- **READING PASSAGE**:
====================

The Asahi Shimbun’s Unnatural Explanation and New Suspicions | Search-Avoidance Meta Tags Embedded in Comfort Women Correction Articles

Originally published on October 21, 2019.
Continuing from the previous chapter, this article examines the issue of search-avoidance meta tags inserted into Asahi Shimbun articles related to the comfort women issue.
Through the Asahi’s explanation, search avoidance in English and Japanese articles, publication-expiration settings, and suspicions surrounding the article admitting confusion between comfort women and the Women’s Volunteer Corps, it discusses the possibility that the newspaper tried to hide inconvenient correction articles.

October 21, 2019.
We immediately sent a letter of inquiry to the Asahi Shimbun asking, “Why were search-avoidance meta tags inserted only into these two articles?”
The following is a continuation of the previous chapter.
An unnatural explanation and new shocking facts.
We immediately sent a letter of inquiry to the Asahi Shimbun asking, “Why were search-avoidance meta tags inserted only into these two articles?”
At the same time, the Sankei Shimbun and Yukan Fuji took note of this issue and sent similar questions to the Asahi Shimbun.
The response from the Asahi Shimbun, dated August 31, was as follows.
On August 22, 2014, we distributed several English-language articles concerning the comfort women issue.
At that time, search-avoidance tags were set on the articles, and after internal confirmation work, these tags were removed and the articles were made publicly available.
Of these, in two articles for which work had been done using a different system because their headlines were long, although they were made publicly available, it was found that the work of removing the search-avoidance tag settings had been omitted, and we corrected this.
The details are as follows.
1; In order to make a final confirmation of the articles’ format and other matters, search-avoidance tags were set and the articles were externally distributed.
2; After confirmation, the tags were removed sequentially.
3; In two of these articles, the work of removing the settings was omitted.
According to several IT engineers around me, such an operation is virtually 100 percent impossible.
If this explanation were true, it would mean that the Asahi Shimbun deliberately attached search-avoidance meta tags to articles that had not yet been finalized and checked them in an external environment.
Normally, it is common sense that confirmation work is always carried out in an environment that cannot be accessed from outside.
Even someone like me, with only elementary knowledge and experience, can understand this, and there are almost no engineers who would take the Asahi Shimbun’s explanation at face value.

====================

- **TO BE DONE**:
a - In the article on search-avoidance meta tags, which two outlets besides the author sent the Asahi Shimbun similar questions?
b - Repeat everything in the article on search-avoidance meta tags from "At that time, search-avoidance" down to "were removed sequentially.".

(Dataset excerpt)

====================

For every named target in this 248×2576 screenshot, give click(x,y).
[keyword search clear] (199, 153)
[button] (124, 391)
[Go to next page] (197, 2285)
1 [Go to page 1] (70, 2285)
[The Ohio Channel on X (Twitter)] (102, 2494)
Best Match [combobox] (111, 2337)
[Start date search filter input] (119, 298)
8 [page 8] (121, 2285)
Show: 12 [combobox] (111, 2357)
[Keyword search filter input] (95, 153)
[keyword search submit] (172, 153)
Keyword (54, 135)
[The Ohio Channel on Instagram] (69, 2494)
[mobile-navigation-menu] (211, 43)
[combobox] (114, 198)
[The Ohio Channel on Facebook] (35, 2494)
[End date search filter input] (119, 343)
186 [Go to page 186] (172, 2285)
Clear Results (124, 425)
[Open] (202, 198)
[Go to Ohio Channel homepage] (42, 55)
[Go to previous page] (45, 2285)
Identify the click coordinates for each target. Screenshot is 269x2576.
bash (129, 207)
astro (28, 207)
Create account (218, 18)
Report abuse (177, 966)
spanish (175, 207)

====================

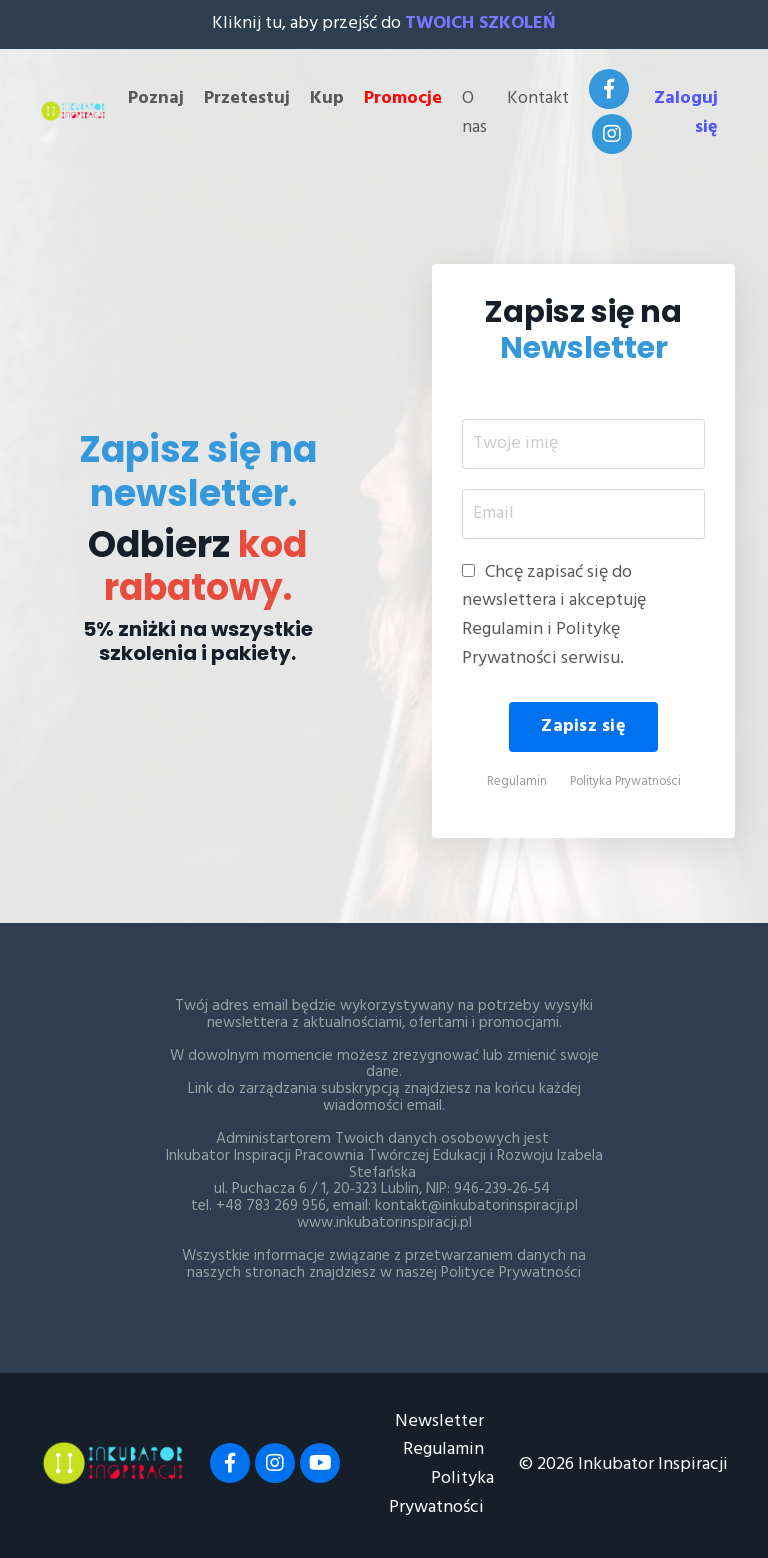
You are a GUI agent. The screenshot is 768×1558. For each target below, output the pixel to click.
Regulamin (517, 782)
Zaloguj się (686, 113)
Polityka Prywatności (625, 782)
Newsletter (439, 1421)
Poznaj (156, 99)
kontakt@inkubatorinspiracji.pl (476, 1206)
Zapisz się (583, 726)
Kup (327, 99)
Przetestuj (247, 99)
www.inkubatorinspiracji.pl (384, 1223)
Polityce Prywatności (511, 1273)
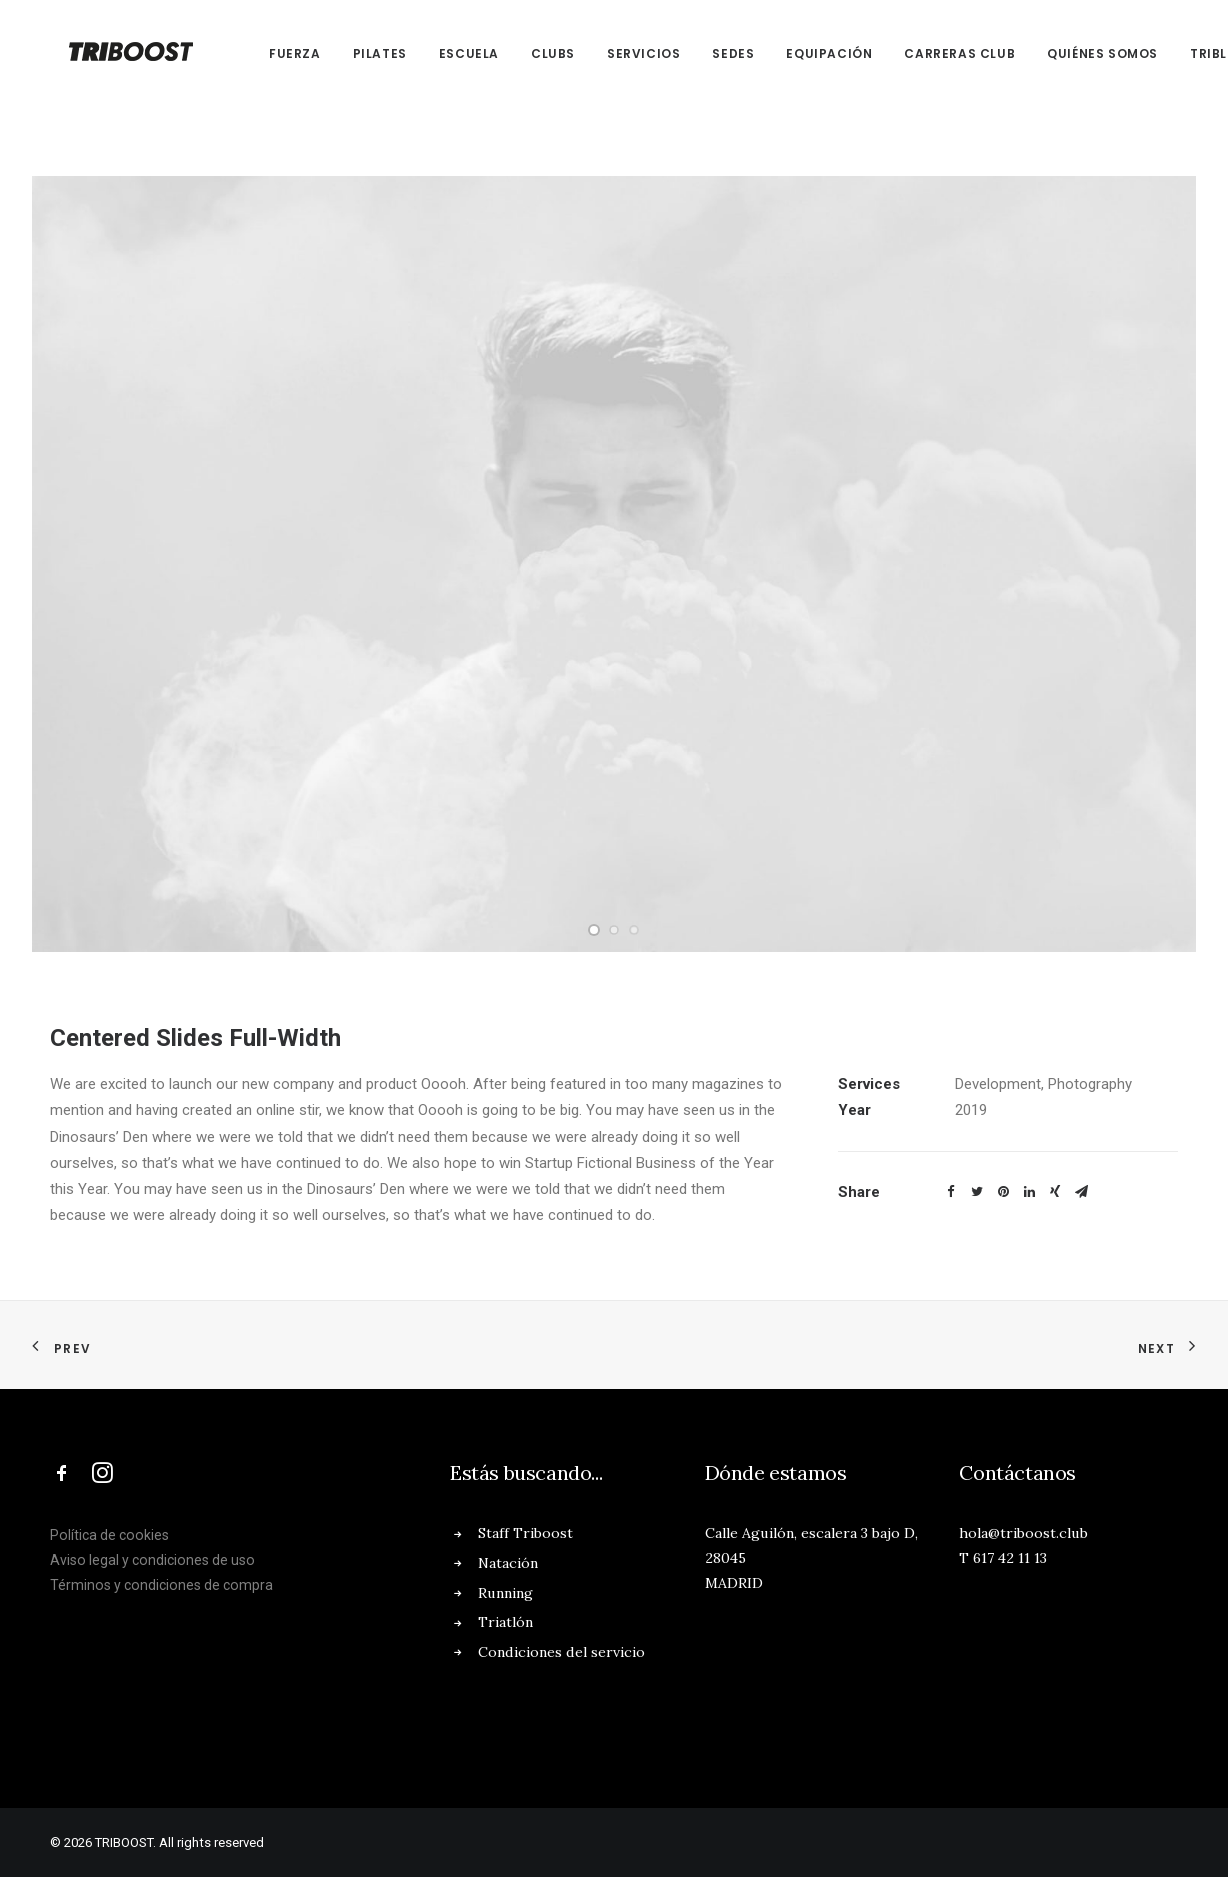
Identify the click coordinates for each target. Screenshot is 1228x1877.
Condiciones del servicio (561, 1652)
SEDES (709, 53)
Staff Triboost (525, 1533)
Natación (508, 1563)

====================

- **ANSWER SET**:
a - The Sankei Shimbun and Yukan Fuji.

b -
At that time, search-avoidance tags were set on the articles, and after internal confirmation work, these tags were removed and the articles were made publicly available.
Of these, in two articles for which work had been done using a different system because their headlines were long, although they were made publicly available, it was found that the work of removing the search-avoidance tag settings had been omitted, and we corrected this.
The details are as follows.
1; In order to make a final confirmation of the articles’ format and other matters, search-avoidance tags were set and the articles were externally distributed.
2; After confirmation, the tags were removed sequentially.